Start Material provided

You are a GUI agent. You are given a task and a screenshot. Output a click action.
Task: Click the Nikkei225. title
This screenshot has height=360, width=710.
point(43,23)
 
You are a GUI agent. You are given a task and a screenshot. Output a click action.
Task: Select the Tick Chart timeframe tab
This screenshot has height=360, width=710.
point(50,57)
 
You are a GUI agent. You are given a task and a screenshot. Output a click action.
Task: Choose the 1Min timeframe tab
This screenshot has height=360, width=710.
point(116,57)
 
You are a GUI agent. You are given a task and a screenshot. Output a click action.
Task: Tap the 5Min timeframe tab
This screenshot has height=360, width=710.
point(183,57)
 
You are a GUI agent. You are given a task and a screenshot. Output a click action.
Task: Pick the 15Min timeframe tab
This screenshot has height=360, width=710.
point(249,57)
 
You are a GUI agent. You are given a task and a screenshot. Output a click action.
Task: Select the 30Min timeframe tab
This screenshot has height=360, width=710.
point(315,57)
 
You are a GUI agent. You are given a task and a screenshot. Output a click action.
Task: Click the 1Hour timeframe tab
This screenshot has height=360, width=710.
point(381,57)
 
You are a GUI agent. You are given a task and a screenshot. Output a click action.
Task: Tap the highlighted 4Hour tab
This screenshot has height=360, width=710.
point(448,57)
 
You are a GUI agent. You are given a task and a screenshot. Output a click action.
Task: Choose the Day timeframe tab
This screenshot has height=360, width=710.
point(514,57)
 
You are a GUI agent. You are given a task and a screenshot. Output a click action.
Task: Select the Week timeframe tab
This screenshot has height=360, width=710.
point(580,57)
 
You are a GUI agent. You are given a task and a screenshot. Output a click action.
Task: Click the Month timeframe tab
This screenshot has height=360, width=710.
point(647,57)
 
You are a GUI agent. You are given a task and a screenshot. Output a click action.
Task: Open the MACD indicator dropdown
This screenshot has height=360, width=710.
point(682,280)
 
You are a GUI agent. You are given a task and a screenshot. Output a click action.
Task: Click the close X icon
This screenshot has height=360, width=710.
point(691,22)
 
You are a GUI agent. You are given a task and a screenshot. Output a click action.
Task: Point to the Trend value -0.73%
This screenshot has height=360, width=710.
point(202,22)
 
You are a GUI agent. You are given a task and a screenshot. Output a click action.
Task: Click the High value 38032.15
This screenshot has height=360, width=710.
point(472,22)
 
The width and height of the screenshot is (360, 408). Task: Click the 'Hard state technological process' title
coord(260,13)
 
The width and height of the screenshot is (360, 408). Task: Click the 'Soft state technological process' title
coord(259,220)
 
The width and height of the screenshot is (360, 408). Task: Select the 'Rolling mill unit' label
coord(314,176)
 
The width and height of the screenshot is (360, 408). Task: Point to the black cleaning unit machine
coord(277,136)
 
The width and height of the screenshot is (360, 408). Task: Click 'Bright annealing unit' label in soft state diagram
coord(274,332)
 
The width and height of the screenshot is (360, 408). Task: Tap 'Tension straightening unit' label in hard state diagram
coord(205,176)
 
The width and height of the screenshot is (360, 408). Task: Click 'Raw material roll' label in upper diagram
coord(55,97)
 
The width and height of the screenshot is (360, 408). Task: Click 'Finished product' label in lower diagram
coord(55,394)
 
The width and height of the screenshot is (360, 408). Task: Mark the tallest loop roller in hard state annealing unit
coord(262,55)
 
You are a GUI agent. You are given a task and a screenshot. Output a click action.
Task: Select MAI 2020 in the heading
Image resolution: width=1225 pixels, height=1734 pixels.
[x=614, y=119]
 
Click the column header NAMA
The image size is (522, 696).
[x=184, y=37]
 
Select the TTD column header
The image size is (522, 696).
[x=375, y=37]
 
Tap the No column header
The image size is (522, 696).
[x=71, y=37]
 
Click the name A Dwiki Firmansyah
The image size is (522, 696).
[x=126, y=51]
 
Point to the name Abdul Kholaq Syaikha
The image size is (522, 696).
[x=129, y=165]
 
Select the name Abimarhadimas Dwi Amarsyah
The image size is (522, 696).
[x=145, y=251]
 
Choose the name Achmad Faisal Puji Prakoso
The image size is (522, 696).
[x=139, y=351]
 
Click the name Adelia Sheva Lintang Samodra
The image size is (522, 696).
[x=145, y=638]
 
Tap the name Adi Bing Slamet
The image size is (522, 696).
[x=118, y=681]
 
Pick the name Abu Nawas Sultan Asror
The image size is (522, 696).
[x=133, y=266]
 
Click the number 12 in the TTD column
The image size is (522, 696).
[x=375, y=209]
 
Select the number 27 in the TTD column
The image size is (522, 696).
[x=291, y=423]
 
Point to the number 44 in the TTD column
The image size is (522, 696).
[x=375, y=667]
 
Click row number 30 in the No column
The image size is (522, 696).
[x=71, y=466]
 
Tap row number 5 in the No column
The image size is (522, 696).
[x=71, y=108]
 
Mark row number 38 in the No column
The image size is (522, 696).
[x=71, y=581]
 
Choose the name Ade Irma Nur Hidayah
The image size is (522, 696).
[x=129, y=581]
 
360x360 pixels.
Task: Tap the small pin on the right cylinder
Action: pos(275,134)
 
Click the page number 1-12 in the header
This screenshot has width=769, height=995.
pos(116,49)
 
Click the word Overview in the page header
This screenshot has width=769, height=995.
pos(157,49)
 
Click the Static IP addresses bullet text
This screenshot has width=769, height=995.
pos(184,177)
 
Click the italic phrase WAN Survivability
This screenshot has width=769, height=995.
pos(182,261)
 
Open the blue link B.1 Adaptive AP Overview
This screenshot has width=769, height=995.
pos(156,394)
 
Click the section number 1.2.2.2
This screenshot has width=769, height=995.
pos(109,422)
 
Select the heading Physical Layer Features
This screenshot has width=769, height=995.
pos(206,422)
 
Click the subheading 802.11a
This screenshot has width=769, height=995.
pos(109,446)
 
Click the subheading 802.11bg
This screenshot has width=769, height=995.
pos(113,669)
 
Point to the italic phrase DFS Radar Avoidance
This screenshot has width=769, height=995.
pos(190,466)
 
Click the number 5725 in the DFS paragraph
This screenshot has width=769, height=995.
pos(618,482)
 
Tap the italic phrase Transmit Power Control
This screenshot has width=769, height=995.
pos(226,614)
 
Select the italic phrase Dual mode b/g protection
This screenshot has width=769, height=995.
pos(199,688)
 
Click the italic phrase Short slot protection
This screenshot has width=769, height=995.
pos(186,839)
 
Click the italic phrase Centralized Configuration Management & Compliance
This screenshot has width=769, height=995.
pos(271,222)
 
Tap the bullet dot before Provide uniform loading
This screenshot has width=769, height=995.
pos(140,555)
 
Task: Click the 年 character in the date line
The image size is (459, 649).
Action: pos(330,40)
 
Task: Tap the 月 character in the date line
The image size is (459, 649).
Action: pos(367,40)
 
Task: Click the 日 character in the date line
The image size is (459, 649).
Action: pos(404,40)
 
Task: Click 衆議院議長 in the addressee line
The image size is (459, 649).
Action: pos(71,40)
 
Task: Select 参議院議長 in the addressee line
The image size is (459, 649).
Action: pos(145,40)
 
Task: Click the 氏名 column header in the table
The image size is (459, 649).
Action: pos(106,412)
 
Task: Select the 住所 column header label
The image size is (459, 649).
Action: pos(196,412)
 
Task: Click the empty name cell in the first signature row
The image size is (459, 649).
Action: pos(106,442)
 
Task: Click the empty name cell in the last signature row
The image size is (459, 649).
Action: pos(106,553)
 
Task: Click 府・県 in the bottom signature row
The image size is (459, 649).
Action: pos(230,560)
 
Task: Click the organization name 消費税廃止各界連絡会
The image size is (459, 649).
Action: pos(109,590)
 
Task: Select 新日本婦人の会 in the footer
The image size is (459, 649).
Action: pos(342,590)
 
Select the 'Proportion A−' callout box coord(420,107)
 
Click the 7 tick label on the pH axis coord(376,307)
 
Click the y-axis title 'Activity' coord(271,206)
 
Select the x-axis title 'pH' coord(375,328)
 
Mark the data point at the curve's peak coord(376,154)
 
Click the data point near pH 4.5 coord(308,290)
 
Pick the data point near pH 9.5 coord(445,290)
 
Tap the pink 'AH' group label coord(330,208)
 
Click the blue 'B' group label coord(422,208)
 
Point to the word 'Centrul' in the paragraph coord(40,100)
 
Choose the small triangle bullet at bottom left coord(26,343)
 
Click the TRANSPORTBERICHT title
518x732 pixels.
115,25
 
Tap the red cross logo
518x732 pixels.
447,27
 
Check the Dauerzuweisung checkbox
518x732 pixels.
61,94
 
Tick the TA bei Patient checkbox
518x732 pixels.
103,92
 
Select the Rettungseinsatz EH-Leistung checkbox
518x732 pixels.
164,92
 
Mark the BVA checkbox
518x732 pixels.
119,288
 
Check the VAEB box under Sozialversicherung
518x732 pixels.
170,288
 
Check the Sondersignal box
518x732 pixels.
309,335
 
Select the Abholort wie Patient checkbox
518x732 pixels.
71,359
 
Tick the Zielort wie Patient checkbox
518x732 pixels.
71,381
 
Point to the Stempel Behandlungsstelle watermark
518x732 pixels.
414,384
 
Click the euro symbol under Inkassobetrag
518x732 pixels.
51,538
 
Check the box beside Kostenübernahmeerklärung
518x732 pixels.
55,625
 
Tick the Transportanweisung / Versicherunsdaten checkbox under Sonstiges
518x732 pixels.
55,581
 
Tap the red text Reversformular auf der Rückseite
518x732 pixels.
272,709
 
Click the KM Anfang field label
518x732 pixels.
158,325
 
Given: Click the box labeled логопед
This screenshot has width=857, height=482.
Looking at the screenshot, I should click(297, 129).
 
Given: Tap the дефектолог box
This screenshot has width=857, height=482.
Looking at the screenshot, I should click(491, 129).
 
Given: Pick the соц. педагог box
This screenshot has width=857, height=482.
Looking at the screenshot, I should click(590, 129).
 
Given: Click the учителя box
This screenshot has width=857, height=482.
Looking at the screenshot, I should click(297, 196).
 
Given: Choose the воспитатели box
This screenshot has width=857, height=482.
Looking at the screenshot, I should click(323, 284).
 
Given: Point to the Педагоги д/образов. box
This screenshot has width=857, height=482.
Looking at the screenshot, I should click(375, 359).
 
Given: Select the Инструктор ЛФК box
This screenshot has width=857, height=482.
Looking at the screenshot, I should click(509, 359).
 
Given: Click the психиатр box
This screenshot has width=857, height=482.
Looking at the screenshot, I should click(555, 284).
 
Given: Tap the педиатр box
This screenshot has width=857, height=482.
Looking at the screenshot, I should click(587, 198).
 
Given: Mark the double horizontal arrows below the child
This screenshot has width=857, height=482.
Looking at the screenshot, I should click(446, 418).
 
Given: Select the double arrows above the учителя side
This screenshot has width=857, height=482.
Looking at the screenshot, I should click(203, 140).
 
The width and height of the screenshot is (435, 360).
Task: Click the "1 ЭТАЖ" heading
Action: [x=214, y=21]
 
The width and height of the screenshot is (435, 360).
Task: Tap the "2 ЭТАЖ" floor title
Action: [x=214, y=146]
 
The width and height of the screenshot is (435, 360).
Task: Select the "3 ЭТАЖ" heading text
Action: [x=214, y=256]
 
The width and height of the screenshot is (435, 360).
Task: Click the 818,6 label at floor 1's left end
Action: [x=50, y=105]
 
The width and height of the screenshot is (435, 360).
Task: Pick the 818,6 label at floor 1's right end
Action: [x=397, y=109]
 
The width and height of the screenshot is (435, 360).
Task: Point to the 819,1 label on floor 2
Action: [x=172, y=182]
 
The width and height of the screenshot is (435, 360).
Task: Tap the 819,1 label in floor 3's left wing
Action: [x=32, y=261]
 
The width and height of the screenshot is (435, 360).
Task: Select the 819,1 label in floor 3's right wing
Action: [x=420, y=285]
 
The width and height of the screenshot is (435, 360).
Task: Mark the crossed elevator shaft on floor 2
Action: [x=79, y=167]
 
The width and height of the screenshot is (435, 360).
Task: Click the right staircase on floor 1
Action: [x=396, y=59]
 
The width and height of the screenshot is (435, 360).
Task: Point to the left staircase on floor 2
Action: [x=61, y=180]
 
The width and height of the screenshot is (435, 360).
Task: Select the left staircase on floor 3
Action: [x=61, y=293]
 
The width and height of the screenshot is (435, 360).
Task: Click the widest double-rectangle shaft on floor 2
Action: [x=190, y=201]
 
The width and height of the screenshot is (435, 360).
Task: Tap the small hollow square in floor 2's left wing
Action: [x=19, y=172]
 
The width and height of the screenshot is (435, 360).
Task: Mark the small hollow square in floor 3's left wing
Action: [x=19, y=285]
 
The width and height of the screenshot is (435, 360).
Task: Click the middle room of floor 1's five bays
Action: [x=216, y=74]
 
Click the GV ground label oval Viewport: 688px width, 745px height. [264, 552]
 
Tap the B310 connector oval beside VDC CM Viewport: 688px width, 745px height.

End Material provided

__To be done__
Please write out again the part that opens with the line containing "Task: Click the organization name 消費税廃止各界連絡会" and closes with the line containing "Select the 'Proportion", keeping every line in full and shifting each coordinate in the answers up by 31.

__Solved problem__
Task: Click the organization name 消費税廃止各界連絡会
The image size is (459, 649).
Action: pos(140,621)
 
Task: Select 新日本婦人の会 in the footer
The image size is (459, 649).
Action: pos(373,621)
 
Select the 'Proportion A−' callout box coord(451,138)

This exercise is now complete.